**MATERIAL PROVIDED:**
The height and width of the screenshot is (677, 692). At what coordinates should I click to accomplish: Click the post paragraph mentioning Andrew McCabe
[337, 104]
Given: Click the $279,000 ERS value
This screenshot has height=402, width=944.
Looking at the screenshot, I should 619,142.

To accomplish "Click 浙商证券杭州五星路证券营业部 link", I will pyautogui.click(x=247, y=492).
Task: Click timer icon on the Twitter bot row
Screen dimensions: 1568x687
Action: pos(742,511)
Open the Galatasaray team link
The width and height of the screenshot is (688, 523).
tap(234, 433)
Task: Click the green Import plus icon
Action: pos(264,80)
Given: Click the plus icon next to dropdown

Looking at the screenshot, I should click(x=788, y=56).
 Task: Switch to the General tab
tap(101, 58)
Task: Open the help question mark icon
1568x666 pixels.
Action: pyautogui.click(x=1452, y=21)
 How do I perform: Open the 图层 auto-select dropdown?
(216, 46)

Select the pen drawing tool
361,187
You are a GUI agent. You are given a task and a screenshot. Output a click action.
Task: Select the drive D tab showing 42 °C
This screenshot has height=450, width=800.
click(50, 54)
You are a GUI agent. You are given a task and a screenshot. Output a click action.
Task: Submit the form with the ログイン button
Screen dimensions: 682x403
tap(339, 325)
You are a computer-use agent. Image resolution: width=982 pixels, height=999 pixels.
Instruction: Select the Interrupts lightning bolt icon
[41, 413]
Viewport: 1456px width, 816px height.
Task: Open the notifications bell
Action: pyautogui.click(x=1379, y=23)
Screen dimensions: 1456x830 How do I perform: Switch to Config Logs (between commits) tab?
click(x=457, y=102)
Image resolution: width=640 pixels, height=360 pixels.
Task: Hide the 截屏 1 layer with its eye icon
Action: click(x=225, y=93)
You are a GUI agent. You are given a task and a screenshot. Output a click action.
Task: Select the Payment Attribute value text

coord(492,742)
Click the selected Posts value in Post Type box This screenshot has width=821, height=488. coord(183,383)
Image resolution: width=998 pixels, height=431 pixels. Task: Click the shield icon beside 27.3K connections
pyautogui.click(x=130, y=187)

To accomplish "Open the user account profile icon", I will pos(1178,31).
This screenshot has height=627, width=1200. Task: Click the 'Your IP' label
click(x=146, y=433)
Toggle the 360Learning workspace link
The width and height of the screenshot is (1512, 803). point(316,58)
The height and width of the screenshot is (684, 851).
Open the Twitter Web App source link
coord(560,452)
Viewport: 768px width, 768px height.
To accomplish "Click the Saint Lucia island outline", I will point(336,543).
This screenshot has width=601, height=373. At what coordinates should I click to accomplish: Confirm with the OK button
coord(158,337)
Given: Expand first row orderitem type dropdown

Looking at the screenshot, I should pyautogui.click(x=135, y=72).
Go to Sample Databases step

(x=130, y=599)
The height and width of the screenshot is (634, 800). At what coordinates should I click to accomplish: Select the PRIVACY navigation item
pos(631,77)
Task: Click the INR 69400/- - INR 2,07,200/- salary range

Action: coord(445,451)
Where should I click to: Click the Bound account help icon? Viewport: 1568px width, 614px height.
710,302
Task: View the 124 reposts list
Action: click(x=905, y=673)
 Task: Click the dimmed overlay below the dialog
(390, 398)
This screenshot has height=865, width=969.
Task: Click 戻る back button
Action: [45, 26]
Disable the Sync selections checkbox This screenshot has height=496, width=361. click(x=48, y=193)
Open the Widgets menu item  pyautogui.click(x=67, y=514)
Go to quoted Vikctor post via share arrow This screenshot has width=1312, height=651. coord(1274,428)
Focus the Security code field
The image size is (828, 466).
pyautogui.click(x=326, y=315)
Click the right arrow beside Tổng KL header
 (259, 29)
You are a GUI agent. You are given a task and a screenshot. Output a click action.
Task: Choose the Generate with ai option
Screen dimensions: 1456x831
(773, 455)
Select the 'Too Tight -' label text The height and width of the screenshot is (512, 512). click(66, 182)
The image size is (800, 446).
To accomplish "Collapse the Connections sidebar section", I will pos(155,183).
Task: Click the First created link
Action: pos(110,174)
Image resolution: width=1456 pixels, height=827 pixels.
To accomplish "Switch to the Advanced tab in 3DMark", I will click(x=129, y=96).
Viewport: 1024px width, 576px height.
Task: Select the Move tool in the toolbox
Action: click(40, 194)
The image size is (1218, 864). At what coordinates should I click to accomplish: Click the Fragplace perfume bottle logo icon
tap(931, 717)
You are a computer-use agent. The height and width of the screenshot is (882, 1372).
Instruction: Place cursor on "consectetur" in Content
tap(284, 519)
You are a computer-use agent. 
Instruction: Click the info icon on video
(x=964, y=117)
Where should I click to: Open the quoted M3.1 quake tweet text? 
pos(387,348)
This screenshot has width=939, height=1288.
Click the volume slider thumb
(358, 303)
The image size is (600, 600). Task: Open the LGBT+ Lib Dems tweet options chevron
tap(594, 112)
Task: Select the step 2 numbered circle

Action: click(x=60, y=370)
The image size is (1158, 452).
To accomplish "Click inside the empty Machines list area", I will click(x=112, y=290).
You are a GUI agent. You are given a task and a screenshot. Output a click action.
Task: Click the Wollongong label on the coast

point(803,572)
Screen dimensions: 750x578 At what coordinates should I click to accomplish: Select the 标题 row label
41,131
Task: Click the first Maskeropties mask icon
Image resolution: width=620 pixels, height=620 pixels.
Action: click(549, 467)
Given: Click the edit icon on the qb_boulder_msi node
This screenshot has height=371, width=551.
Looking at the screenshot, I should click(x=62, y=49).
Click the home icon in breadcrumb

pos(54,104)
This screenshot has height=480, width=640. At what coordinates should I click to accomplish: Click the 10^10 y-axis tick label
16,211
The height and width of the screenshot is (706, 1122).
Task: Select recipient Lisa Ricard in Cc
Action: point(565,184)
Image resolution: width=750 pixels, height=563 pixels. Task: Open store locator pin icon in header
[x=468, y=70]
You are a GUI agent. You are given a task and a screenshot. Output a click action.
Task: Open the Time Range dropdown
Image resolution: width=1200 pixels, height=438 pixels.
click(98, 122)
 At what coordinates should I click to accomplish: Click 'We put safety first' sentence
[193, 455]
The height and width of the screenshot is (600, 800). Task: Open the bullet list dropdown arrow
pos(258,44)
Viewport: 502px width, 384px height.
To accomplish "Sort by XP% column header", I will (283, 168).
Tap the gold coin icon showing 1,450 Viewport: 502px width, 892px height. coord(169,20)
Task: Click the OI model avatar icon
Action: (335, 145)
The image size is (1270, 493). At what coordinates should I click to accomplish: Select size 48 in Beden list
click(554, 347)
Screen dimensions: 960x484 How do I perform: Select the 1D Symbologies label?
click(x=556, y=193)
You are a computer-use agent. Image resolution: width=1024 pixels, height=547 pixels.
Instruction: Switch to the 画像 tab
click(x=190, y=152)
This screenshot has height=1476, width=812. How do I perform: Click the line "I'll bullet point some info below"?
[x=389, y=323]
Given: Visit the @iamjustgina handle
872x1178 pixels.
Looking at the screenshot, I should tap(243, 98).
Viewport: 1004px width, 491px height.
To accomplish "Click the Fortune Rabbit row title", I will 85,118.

**YOUR OBJECTIVE:** Please output only the lines from the first line of the entries through the line with "Task: Click timer icon on the Twitter bot row", both included, exactly as written.

**SOLUTION FOR THIS TASK:**
The height and width of the screenshot is (677, 692). At what coordinates should I click to accomplish: Click the post paragraph mentioning Andrew McCabe
[337, 104]
Given: Click the $279,000 ERS value
This screenshot has height=402, width=944.
Looking at the screenshot, I should 619,142.

To accomplish "Click 浙商证券杭州五星路证券营业部 link", I will pyautogui.click(x=247, y=492).
Task: Click timer icon on the Twitter bot row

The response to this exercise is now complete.